[Screenshot grounding data]
• • • • • • •
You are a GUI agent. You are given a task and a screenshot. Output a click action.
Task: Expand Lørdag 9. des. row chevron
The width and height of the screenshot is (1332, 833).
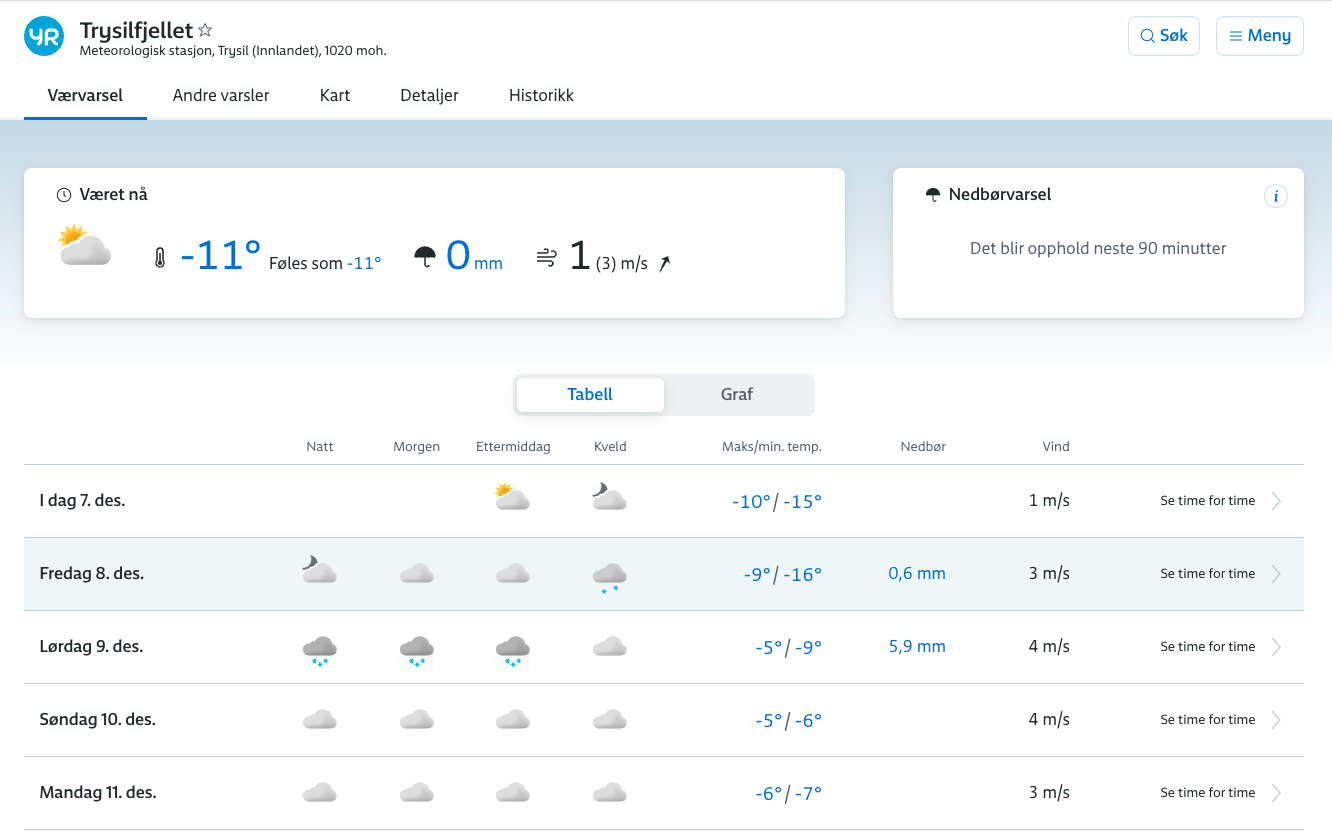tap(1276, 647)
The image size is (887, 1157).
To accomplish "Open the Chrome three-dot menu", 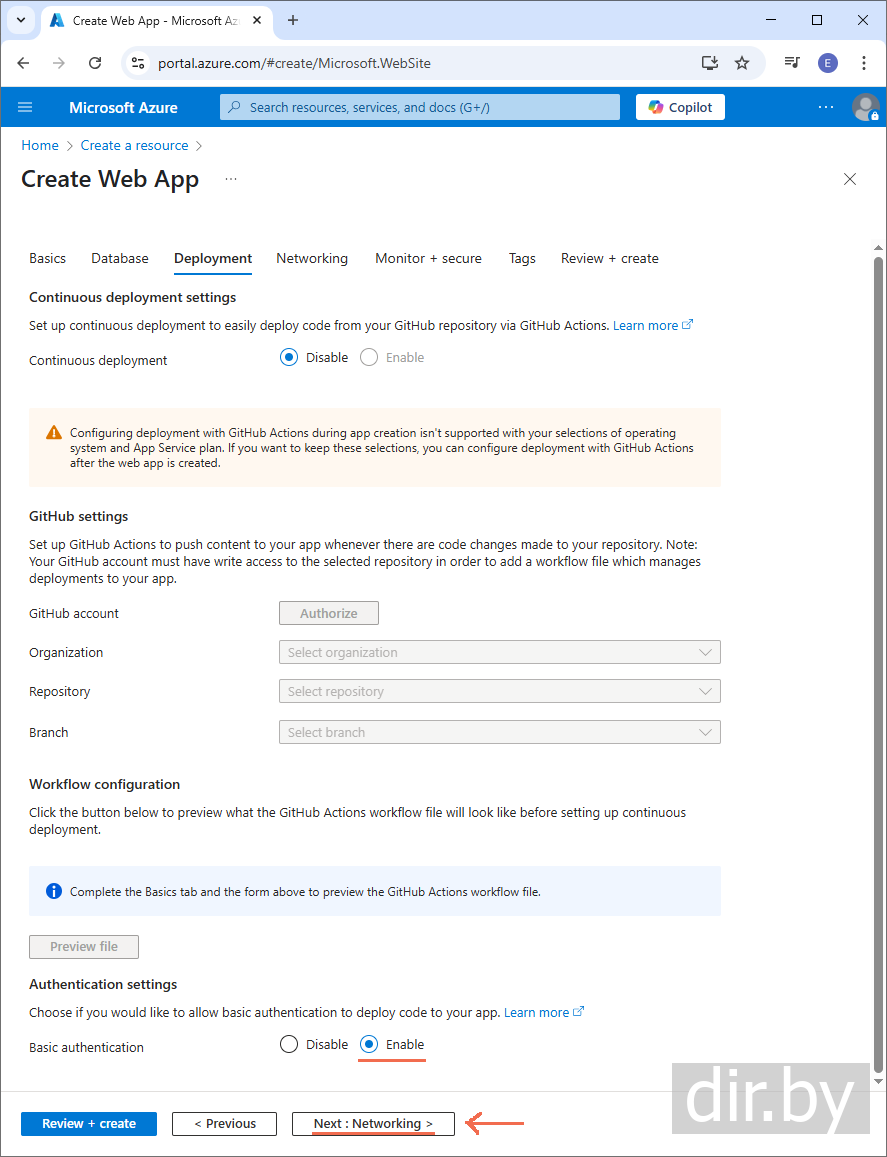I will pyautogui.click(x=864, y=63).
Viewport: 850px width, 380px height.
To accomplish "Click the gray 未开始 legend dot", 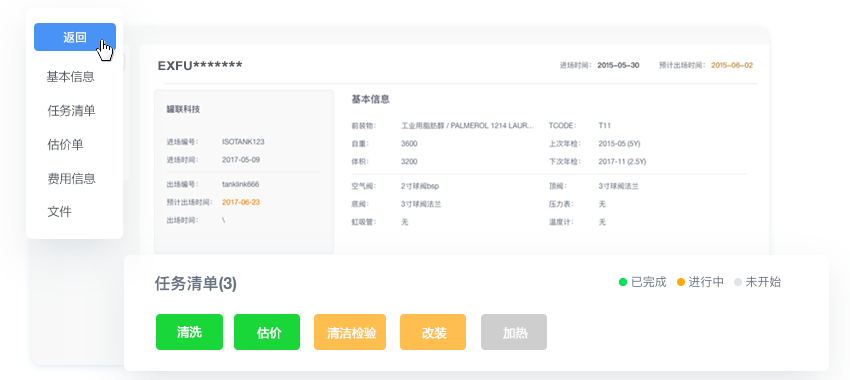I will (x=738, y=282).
• • • • • • •
EXERCISE OBJECTIVE:
Provide the lines again, unchanged, from where the data above begins through the line containing "The image size is (887, 1157).", both ends included, omitting pictures and adding nothing.

RESPONSE BELOW:
You are a GUI agent. You are given a task and a screenshot. Output a click action.
Task: Expand Lørdag 9. des. row chevron
The width and height of the screenshot is (1332, 833).
tap(1276, 647)
The image size is (887, 1157).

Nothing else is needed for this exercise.